Oh my darlings, today I come to you feeling downright spoiled rotten. I am so surrounded by blessings at every turn, I cannot even begin to express the joy of my blessed life. Gifts are knocking on my door every day. Both spiritual and physical gifts. The days are crisp and full of Fall transition, as a matter of fact there is snow in the air tonight. Oh how exciting!! I love the transitions of seasons so much! I love that with the change of seasons comes a shift in focus, and that I soon will be focused on hibernation. I love the days of thick deep snow outside and the crackle of the warm soothing woodfire inside. And you know, with snow, comes Christmas planning. While our family has always been modest in the gift exchange category, with the addition of product testing in my life, I am quite thrilled about a couple of the gifts that I will have for my son this year. He is a survivalist and has a very nice bug out bag that he has been collecting bits and pieces for. He is far more prepared for any emergency than many adults I know. Tow of the items that I received for free or a greatly reduced rate in exchange for my opinion, are going to make great additions to his bug out bag this Christmas. The first I am excited about because he is my child and it is my instinct to preserve his life at all costs. From R&M online, I received a professional tourniquet set made by LIA medical. The package comes sealed in a sterile bag and contains a tourniquet, a bandage, and an emergency blanket. The service was fast and friendly, and I even received follow up mail asking if I was pleased with the product or if they could be of further service. I will feel good watching my boy find a place for this item in his bag. The package is fairly small and light and I do not think it will cause him any space or weight problems. If you are looking for a good basic first aid supply to add to your arsenal, or a unique gift for the prepper in your life, this is a must see. You can check it out here.

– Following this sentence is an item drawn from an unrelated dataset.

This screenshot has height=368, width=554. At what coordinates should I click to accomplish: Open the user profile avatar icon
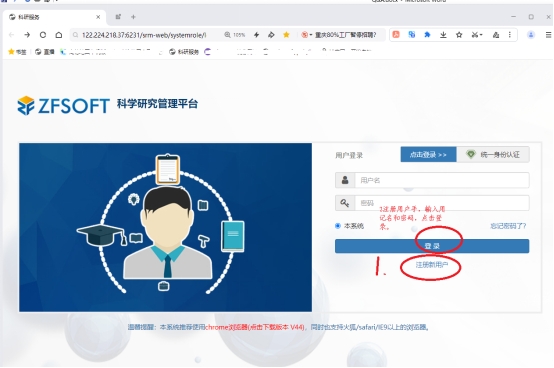(x=531, y=35)
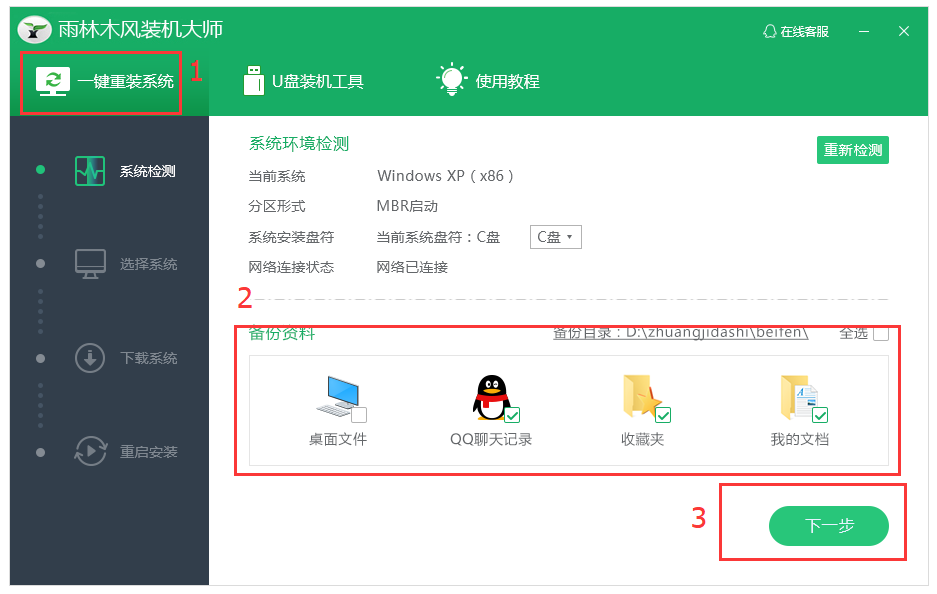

And the second item that I am excited about, and for completely different reasons, is this flashlight that I was sent to test and review. My boy has flashlights, no doubt about that. But this may by far the coolest flashlight I have ever seen.I was immediately surprised when I took it out of the box. It is so sturdy! I was surprised how heavy it was for how small it was. Then I added four AAA batteries, which you will need to purchase separately, and tried it out. My goodness flashlights have come a long way in my day! This thing does it all. It has a magnetic end on it so you can attach it to a metal surface. I has a bright LED light that can be focused larger and smaller by adjusting the top. After looking closer I see that it also slides open to a larger size, and inside I find a LED lamp, and an emergency flasher option. This flashlight is so cool that I am not sure if I want to give it to my child! I kind of want to keep it for myself! If you are looking for a compact flashlight with tons of features, this is the one. Small enough to fit in a purse or small bag, with a bright enough light to light an entire 12 man tent. This is a must have. I am already thinking about ordering two more so that everyone in my family can have one. Here is a link to the flashlight if you find yourself intrigued. Truly, both of these items will make great emergency gear whether they get used in my sons bug out bag or not. I hope that today’s post finds you well. That you are surrounded by gratitude and blessings, no matter how big or small.  Until tomorrow my friends. Goodnight.